AS: What do you think is the best way to also add to the numbers of black picture editors?
BL: I feel like this is a moment when people are gonna start to realize how important black photo editors are. People are starting to have these tough conversations in their offices, in their newsrooms. And it's awkward to have a conversation about race when there's no one black there. It is also awkward to have a conversation about race when there's only one black person there. Immediately off the jump you are seeing that something is wrong.

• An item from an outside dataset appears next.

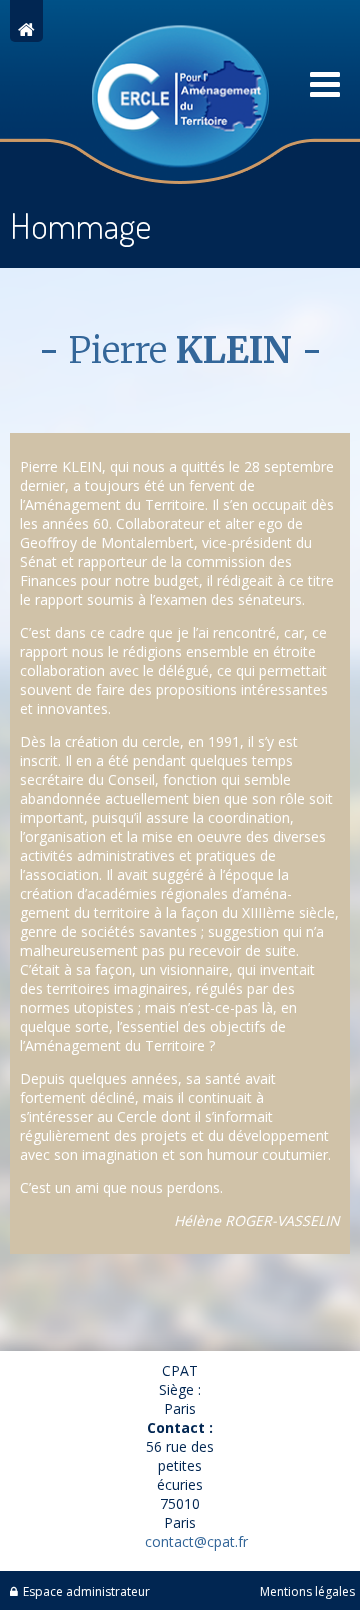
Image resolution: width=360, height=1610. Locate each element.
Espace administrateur (86, 1591)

What we will need to do is open up these gates, understand that we need to do a lot more mentorship; we need to open up and meet the folks that we are not used to meeting. Go places we are not used to going. Answer those phones for people we haven't spoken with before, that we don't have those relationships with. Ask around, because there are folks that want to get into it, but don't know how to get into it. There are folks, like myself— I'm a pretty decent photographer, but I am a better editor— who might need those opportunities, might need to see that pathway and, honestly, draw that pathway out and let people know there's a possibility and a way to do that.
AS: I feel like portfolio reviews and contests are a good place to really push to get more people of color involved and to really make it priority.
BL: And they are. I can honestly say, all the ones that I've been part of, they are. From the judges to reviewers to the reviewees, people are making honest to god, hardcore pushes to incorporate more black and brown folks in the portfolio reviews that they do. And there have also been moments where, if I'm on a judging panel, and I'm the only black person, I'm going to be like, “I don't know if I really want to be involved in this one. Not unless we can add another person of color in some way, shape, or form into this because this is not reflective of the people who submitted.”
So I think that's one thing that's been happening a lot more. I don't think that has been super public. Most of those are handled in back room email channels, threads, and things like that. I've been in conversations where white folks have just been like, “No, I'm sorry, I can’t. You're going to have to get some other folks in here. I will recuse myself. Here are like six people that are amazing that you should work with, that you should look at, that you should call.”
The NPPA (National Press Photographers Association) mandates it now, but, on top of that, they are intentional with it. They're like, “We’re going to do this. I know it might take a little bit of work, but everyone is going to feel better at the end for it. We're gonna have a much better judging pool than we've had before. And, you know, at the end of the day, we're going to find the best work that's not through the white gaze that we've seen for the last 50, 60, 70, 80, 90 however many years.”